* [Wybrany tekst]
Według nowych badań, pomiary p-tau217, jednego z białek tau występujących w złogach w mózgu, mogą dostarczyć stosunkowo dokładnych danych na temat obecności u pacjenta złogów patologicznych białek.
– Badanie krwi pod kątem p-tau217 jest bardzo obiecujące w diagnostyce, wczesnym wykrywaniu i badaniach choroby Alzheimera – powiedział dr Oskar Hansson z Uniwersytetu w Lund w Szwecji, jeden z autorów publikacji oraz kierujący działaniami międzynarodowej grupy uczonych. – Chociaż potrzeba jeszcze dalszych badań, aby zoptymalizować test i sprawdzić jego działanie na innych ludziach, zanim stanie się dostępny w klinikach, to nasze badanie krwi może stać się szczególnie przydatne jeśli chodzi o poprawę diagnozy i opieki nad osobami chorymi – dodał.
Test krwi na chorobę Alzheimera
Naukowcy zaangażowali do badań nad swoim testem krwi 1402 osoby z USA, Szwecji oraz Kolumbii. Wśród uczestników znalazły się zarówno osoby z upośledzeniem funkcji poznawczych, jak i bez zaburzeń.
Badanie, które było koordynowane przez Uniwersytet w Lund w Szwecji, obejmowało 81 osób z USA, które już miały postawioną diagnozę i dostarczyły próbki krwi w ostatnich latach życia, a następnie poddali się ocenie neuropatologicznej po śmierci, 699 uczestników szwedzkiego badania BioFINDER, którzy mieli przeprowadzone badania obrazowe mózgu, ocenę płynu mózgowo-rdzeniowego i biomarkerów krwi oraz 522 osób z Kolumbii, członków rodziny z genetyczną mutacją powodującą wczesną chorobę Alzheimera.
Badania wykazały, że testy pod kątem białka p-tau217 są niemal tak dokładne jak sekcja zwłok. Wśród osób z USA, które ofiarowały swoje mózgi do badań pośmiertnych, test sprawdził się z 98 proc. dokładnością. W przypadku osób z badania BioFINDER, test rozróżniał osoby z kliniczną diagnozą choroby Alzheimera od innych chorób neurodegeneracyjnych z dokładnością 96 proc. To wynik porównywalny do obrazowania pozytonową tomografią emisyjną oraz do badań płynu mózgowo-rdzeniowego. W przypadku kohorty z Kolumbii, test pokazał, u kogo rozwinie się choroba, czyli rozróżnił nosicieli mutacji i osoby nie będące nosicielami.

Zebrane dane
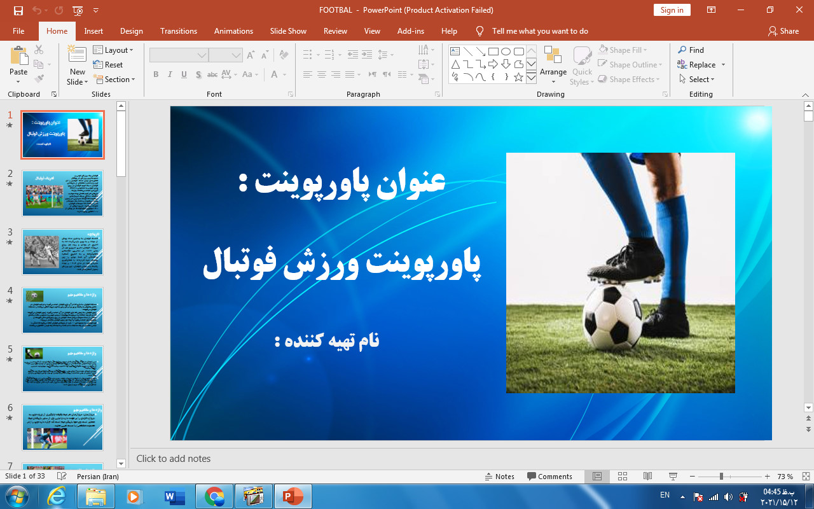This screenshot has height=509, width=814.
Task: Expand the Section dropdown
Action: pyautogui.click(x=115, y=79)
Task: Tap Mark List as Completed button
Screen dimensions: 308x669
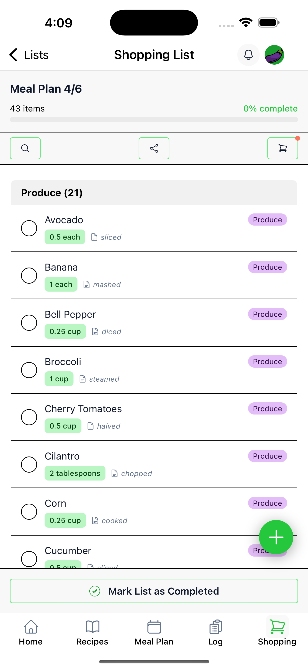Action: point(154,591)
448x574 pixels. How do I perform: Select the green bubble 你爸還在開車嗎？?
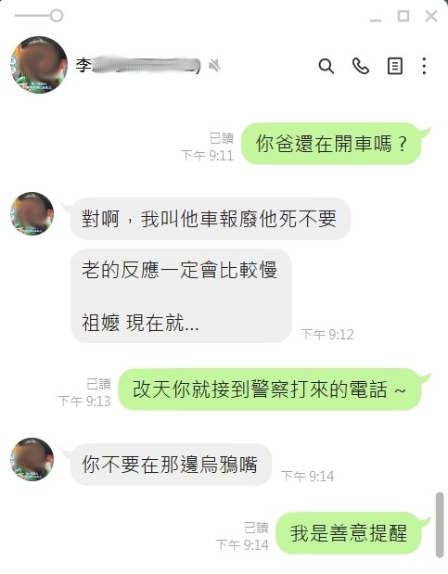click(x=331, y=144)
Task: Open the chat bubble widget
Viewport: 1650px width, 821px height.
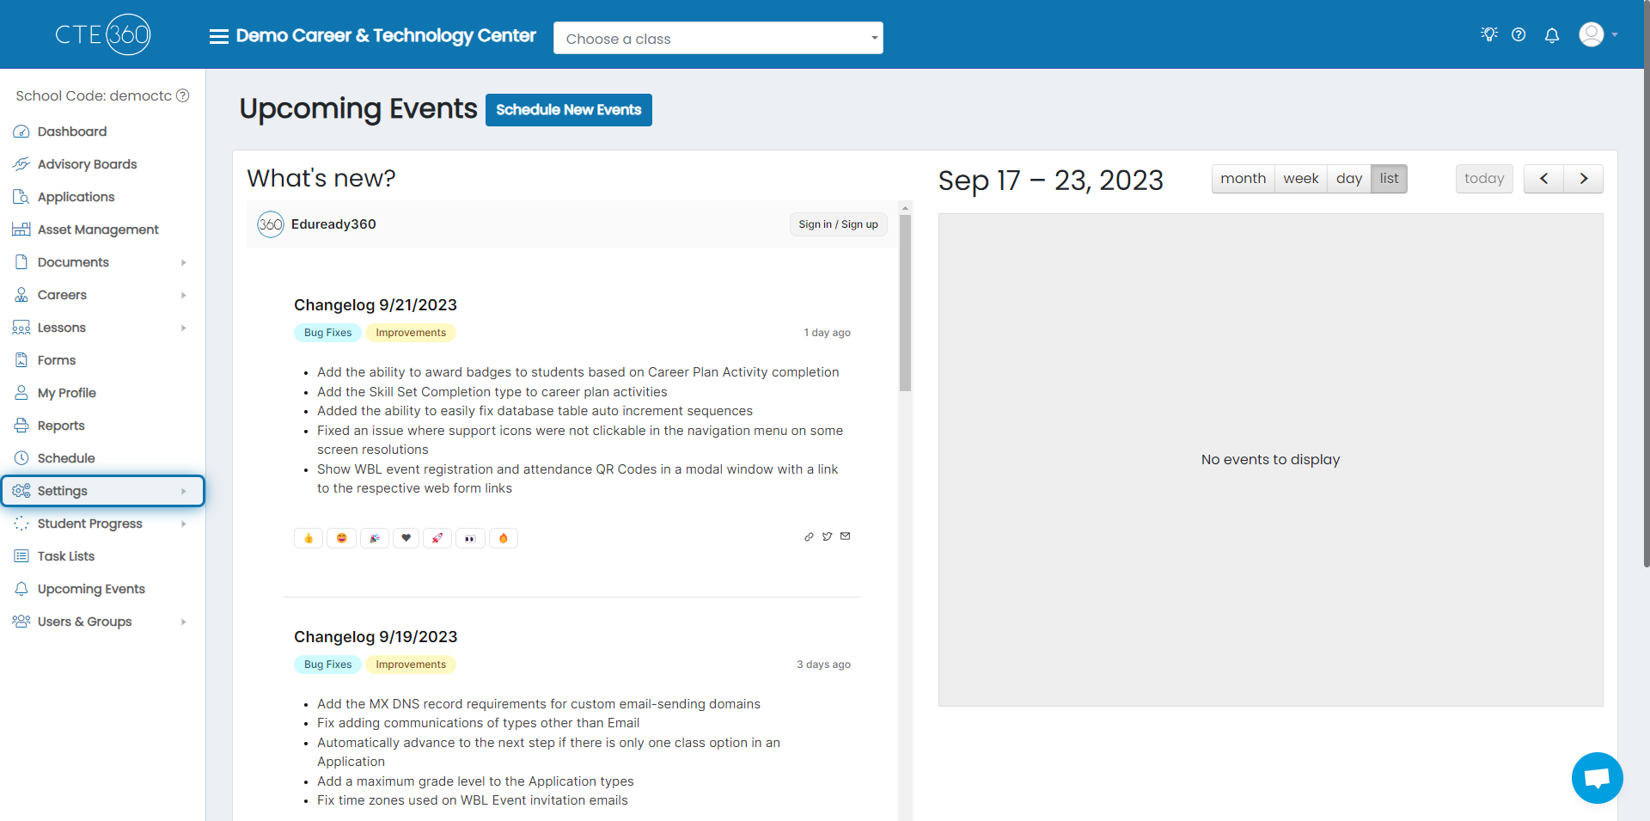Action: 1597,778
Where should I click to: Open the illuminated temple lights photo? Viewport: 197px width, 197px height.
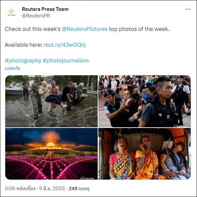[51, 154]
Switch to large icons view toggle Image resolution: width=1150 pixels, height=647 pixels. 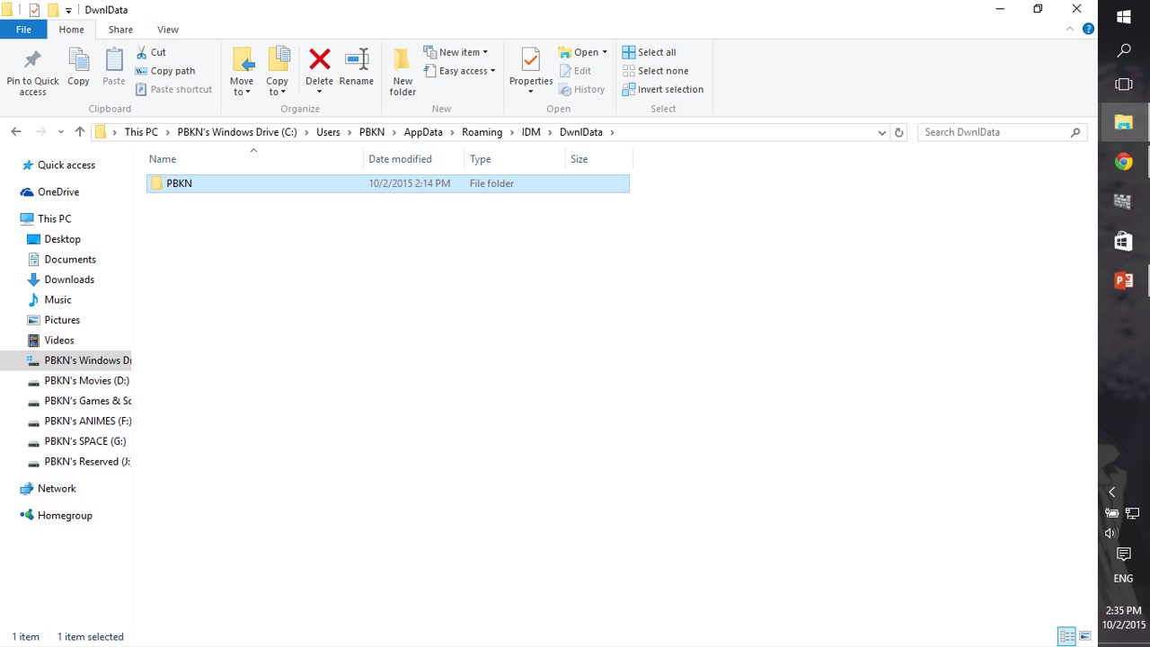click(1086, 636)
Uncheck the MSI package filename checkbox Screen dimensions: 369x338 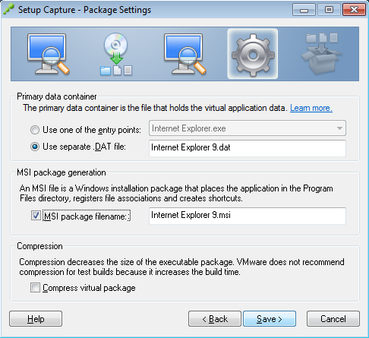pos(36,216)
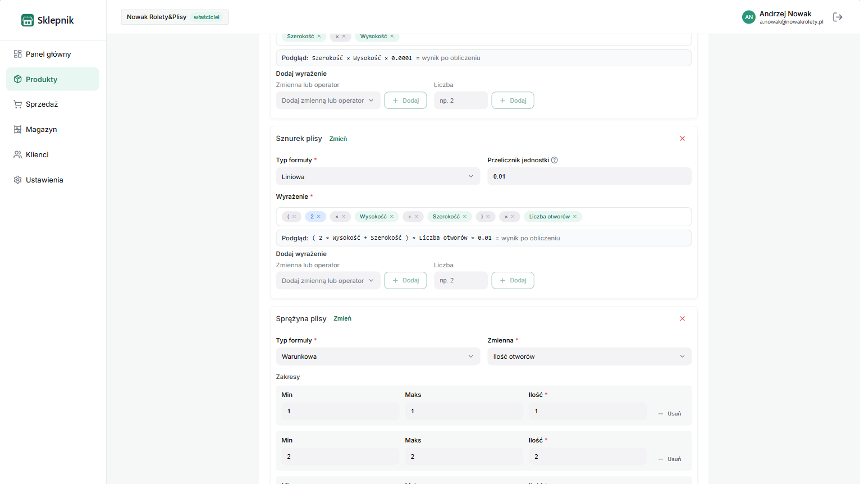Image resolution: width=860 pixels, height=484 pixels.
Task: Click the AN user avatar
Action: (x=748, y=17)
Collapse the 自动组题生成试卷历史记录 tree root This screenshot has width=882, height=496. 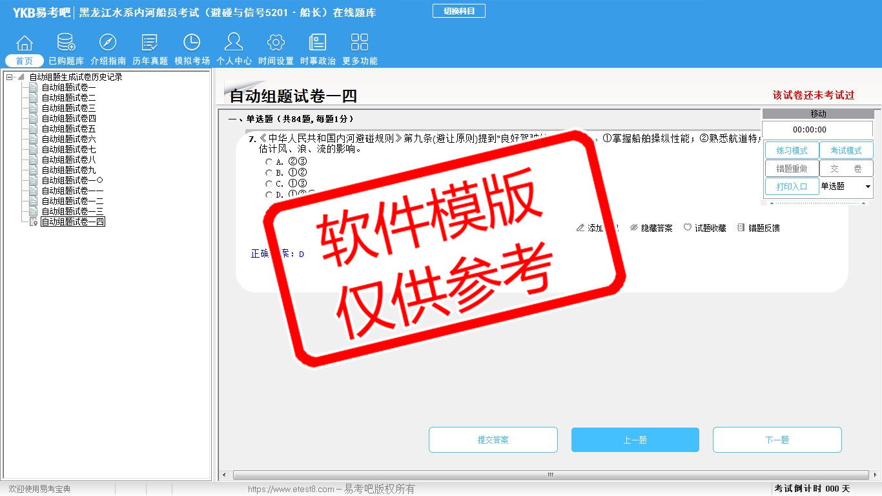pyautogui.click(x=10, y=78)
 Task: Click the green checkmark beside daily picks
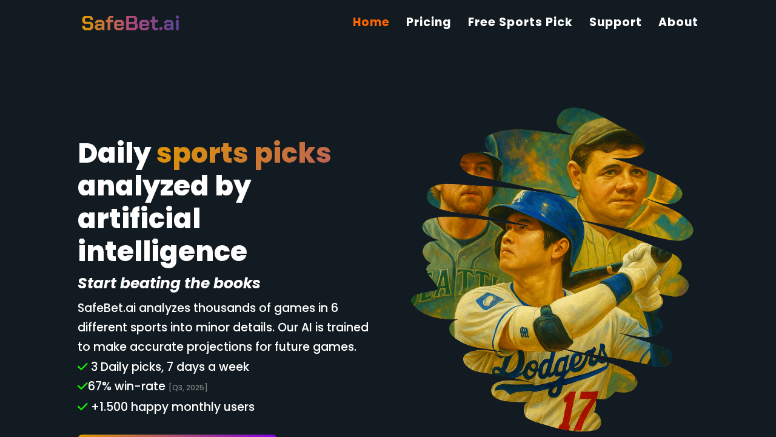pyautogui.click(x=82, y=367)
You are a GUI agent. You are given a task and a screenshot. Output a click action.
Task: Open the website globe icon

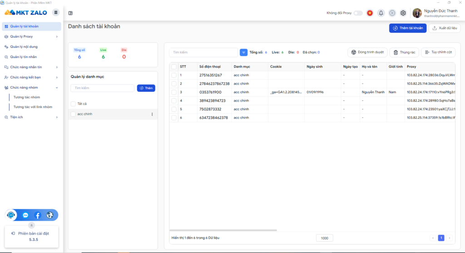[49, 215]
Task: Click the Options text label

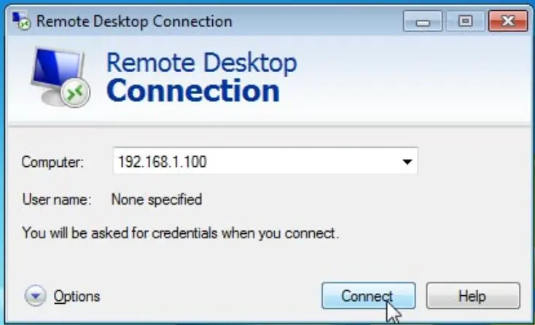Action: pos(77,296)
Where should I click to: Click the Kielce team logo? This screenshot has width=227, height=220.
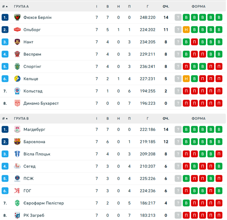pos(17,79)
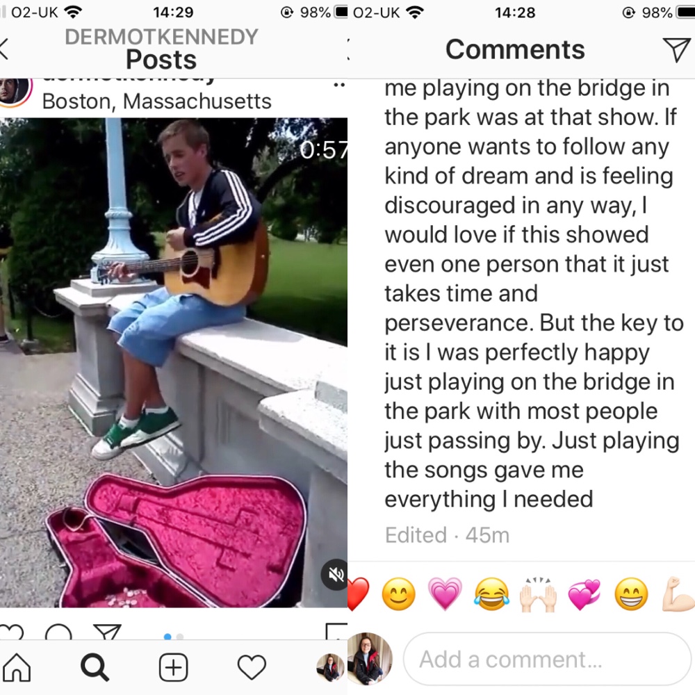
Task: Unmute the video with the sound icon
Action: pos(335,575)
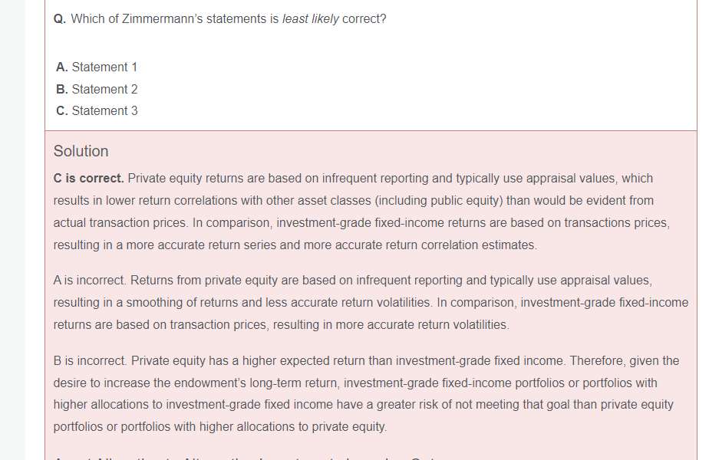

* [Do zrobienia]
#1 Proszę przepisać z tekstu o teście krwi na chorobę Alzheimera fragment od "Test krwi na" do "i bez zaburzeń.".
#2 Według tekstu o teście krwi na chorobę Alzheimera, z jaką dokładnością test sprawdził się wśród osób z USA, które ofiarowały mózgi do badań pośmiertnych?
#3 Napisz dalszy ciąg tekstu o teście krwi na chorobę Alzheimera od miejsca, w którym się kończy.
Pozycje z zebranych danych nie są do niczego potrzebne.

* [Odpowiedzi według numerów]
#1
Test krwi na chorobę Alzheimera
Naukowcy zaangażowali do badań nad swoim testem krwi 1402 osoby z USA, Szwecji oraz Kolumbii. Wśród uczestników znalazły się zarówno osoby z upośledzeniem funkcji poznawczych, jak i bez zaburzeń.

#2 Z dokładnością 98 proc.

#3
Potrzeba dalszych badań
W ciągu ostatnich lat naukowcy poczynili ogromne postępy w opracowywaniu testów krwi mogących pomóc w diagnozie choroby Alzheimera, dostarczając cennych informacji o jednej z dwóch głównych cech schorzenia. Chociaż potrzeba dalszych badań, zanim test będzie gotowy do wypuszczenia go na rynek, badanie krwi p-tau217 ma potencjał, aby przyspieszyć badania i opiekę nad chorymi.
– Testy krwi, takie jak p-tau217, mogą zrewolucjonizować badania nad chorobą Alzheimera, próby leczenia i profilaktyki oraz opiekę kliniczną – podkreślił Eric Reiman z Banner Alzheimer's Institute, współautor badań. – Chociaż jest jeszcze dużo do zrobienia, spodziewam się, że wpływ naszych badań, zarówno na inne badania, jak i na środowisko kliniczne, stanie się widoczny w ciągu najbliższych dwóch lat – dodał.
Wśród neurologów panuje zgoda co do tego, że leczenie choroby Alzheimera należy rozpocząć jak najwcześniej, najlepiej zanim pojawią się jakiekolwiek objawy poznawcze. W momencie, gdy pojawia się utrata pamięci, mózgi chorych są już poważnie uszkodzone i żadna terapia prawdopodobnie nie da efektów.
Choroba Alzheimera dotyka starszych osób, najczęściej po 65. roku życia. Jednak zaczyna ona się znacznie wcześniej. Nadal nie jesteśmy pewni jak, ale nieprawidłowa ilość beta-amyloidu i białka tau, wydają się odgrywać dużą rolę.